Der Gesamtumsatz des Unternehmens stieg gegenüber dem Vorjahresquartal um 4,1 Prozent auf 269,3 Millionen Euro. Der Umsatz im Kerngeschäft mit Programmabonnements, Pay-per-View und Werbung legte um 4,6 Prozent auf rund 255 Millionen Euro zu.

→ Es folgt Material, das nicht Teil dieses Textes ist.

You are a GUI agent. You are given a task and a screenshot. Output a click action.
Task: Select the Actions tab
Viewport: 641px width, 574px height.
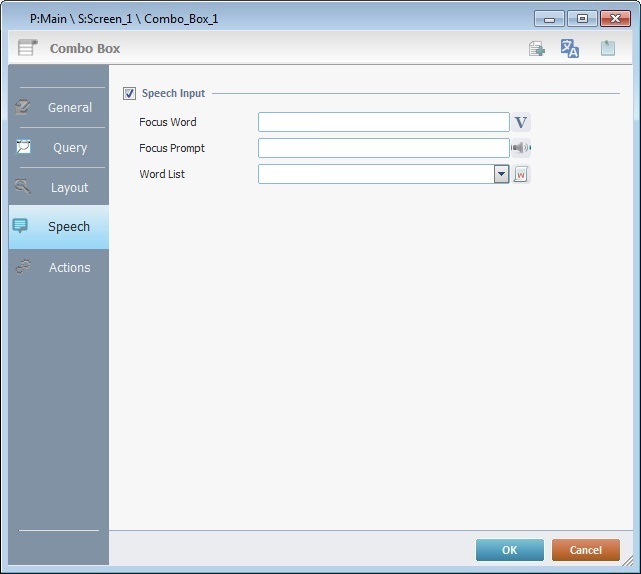click(69, 268)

Momentan zählt Premiere rund 3,44 Millionen Abonnenten. Das sind zwar 3,9 Prozent mehr als im Vorjahr. Verglichen mit dem 1. Quartal 2006 ist die Zahl der zahlenden Premiere-Seher aber um 2,3 Prozent gesunken.

Um die Zahl der Abonnenten wieder noch oben zu treiben wirbt Premiere derzeit mit einer TV-Kampagne, die von DDB Düsseldorf stammt, für sein Fußballangebot. Als Testimonial kommen die Bundesliga-Experten Franz Beckenbauer und Marcel Reif zum Einsatz.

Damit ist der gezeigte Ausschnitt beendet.